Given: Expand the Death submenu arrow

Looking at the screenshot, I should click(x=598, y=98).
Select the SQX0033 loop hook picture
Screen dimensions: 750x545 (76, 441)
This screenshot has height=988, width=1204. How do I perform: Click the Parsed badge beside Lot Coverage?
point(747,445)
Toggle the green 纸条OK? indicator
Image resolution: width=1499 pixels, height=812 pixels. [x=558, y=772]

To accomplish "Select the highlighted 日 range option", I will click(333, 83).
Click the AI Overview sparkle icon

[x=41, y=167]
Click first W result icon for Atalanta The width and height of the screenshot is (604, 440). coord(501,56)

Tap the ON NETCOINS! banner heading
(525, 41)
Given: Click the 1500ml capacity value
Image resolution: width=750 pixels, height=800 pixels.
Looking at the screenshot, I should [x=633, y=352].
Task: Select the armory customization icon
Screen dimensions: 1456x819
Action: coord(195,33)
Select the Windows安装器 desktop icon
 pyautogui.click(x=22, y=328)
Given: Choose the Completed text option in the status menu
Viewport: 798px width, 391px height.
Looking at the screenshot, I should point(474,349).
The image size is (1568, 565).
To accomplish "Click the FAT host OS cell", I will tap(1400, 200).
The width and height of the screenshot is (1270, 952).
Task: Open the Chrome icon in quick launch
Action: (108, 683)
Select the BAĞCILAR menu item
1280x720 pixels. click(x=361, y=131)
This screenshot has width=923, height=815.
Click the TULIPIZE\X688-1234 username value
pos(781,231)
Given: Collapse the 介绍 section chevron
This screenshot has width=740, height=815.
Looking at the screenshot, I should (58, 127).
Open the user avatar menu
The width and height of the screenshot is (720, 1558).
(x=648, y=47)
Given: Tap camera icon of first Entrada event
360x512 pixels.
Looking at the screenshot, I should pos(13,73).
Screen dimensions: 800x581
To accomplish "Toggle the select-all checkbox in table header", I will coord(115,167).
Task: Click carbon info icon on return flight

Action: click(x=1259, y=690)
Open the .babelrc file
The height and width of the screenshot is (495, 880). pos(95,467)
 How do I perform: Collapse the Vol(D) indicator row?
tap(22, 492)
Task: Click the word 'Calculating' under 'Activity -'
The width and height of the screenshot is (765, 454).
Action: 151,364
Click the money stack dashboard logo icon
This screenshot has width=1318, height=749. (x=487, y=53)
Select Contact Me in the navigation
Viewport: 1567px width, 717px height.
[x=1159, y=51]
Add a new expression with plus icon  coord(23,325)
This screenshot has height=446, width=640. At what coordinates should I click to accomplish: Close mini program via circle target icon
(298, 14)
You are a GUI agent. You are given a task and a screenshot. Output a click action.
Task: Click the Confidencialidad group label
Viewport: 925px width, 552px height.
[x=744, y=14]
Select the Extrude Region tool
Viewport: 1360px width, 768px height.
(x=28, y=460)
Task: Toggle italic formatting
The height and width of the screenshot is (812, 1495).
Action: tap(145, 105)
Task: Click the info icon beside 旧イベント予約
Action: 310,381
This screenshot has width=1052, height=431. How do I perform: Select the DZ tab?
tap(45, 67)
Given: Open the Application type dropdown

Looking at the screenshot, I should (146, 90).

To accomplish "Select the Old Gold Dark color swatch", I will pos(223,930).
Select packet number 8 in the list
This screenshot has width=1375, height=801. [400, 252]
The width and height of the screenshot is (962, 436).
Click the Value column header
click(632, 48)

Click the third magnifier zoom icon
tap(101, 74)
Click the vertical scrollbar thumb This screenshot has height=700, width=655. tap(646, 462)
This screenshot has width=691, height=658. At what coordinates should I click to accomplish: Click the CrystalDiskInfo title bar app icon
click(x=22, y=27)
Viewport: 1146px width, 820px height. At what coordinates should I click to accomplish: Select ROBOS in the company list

======

(Task requirements): When you answer, output all of the material exactly as it appears above.

(Completed exercise):
Given: Expand the Death submenu arrow

Looking at the screenshot, I should click(x=598, y=98).
Select the SQX0033 loop hook picture
Screen dimensions: 750x545 (76, 441)
This screenshot has height=988, width=1204. How do I perform: Click the Parsed badge beside Lot Coverage?
point(747,445)
Toggle the green 纸条OK? indicator
Image resolution: width=1499 pixels, height=812 pixels. [x=558, y=772]

To accomplish "Select the highlighted 日 range option", I will click(333, 83).
Click the AI Overview sparkle icon

[x=41, y=167]
Click first W result icon for Atalanta The width and height of the screenshot is (604, 440). coord(501,56)

Tap the ON NETCOINS! banner heading
(525, 41)
Given: Click the 1500ml capacity value
Image resolution: width=750 pixels, height=800 pixels.
Looking at the screenshot, I should [x=633, y=352].
Task: Select the armory customization icon
Screen dimensions: 1456x819
Action: coord(195,33)
Select the Windows安装器 desktop icon
 pyautogui.click(x=22, y=328)
Given: Choose the Completed text option in the status menu
Viewport: 798px width, 391px height.
Looking at the screenshot, I should point(474,349).
The image size is (1568, 565).
To accomplish "Click the FAT host OS cell", I will tap(1400, 200).
The width and height of the screenshot is (1270, 952).
Task: Open the Chrome icon in quick launch
Action: (108, 683)
Select the BAĞCILAR menu item
1280x720 pixels. click(x=361, y=131)
This screenshot has width=923, height=815.
Click the TULIPIZE\X688-1234 username value
pos(781,231)
Given: Collapse the 介绍 section chevron
This screenshot has width=740, height=815.
Looking at the screenshot, I should (58, 127).
Open the user avatar menu
The width and height of the screenshot is (720, 1558).
(x=648, y=47)
Given: Tap camera icon of first Entrada event
360x512 pixels.
Looking at the screenshot, I should pos(13,73).
Screen dimensions: 800x581
To accomplish "Toggle the select-all checkbox in table header", I will coord(115,167).
Task: Click carbon info icon on return flight

Action: click(x=1259, y=690)
Open the .babelrc file
The height and width of the screenshot is (495, 880). pos(95,467)
 How do I perform: Collapse the Vol(D) indicator row?
tap(22, 492)
Task: Click the word 'Calculating' under 'Activity -'
The width and height of the screenshot is (765, 454).
Action: 151,364
Click the money stack dashboard logo icon
This screenshot has width=1318, height=749. (x=487, y=53)
Select Contact Me in the navigation
Viewport: 1567px width, 717px height.
[x=1159, y=51]
Add a new expression with plus icon  coord(23,325)
This screenshot has height=446, width=640. At what coordinates should I click to accomplish: Close mini program via circle target icon
(298, 14)
You are a GUI agent. You are given a task and a screenshot. Output a click action.
Task: Click the Confidencialidad group label
Viewport: 925px width, 552px height.
[x=744, y=14]
Select the Extrude Region tool
Viewport: 1360px width, 768px height.
(x=28, y=460)
Task: Toggle italic formatting
The height and width of the screenshot is (812, 1495).
Action: tap(145, 105)
Task: Click the info icon beside 旧イベント予約
Action: 310,381
This screenshot has width=1052, height=431. How do I perform: Select the DZ tab?
tap(45, 67)
Given: Open the Application type dropdown

Looking at the screenshot, I should (146, 90).

To accomplish "Select the Old Gold Dark color swatch", I will pos(223,930).
Select packet number 8 in the list
This screenshot has width=1375, height=801. [400, 252]
The width and height of the screenshot is (962, 436).
Click the Value column header
click(632, 48)

Click the third magnifier zoom icon
tap(101, 74)
Click the vertical scrollbar thumb This screenshot has height=700, width=655. tap(646, 462)
This screenshot has width=691, height=658. At what coordinates should I click to accomplish: Click the CrystalDiskInfo title bar app icon
click(x=22, y=27)
Viewport: 1146px width, 820px height. At what coordinates should I click to accomplish: Select ROBOS in the company list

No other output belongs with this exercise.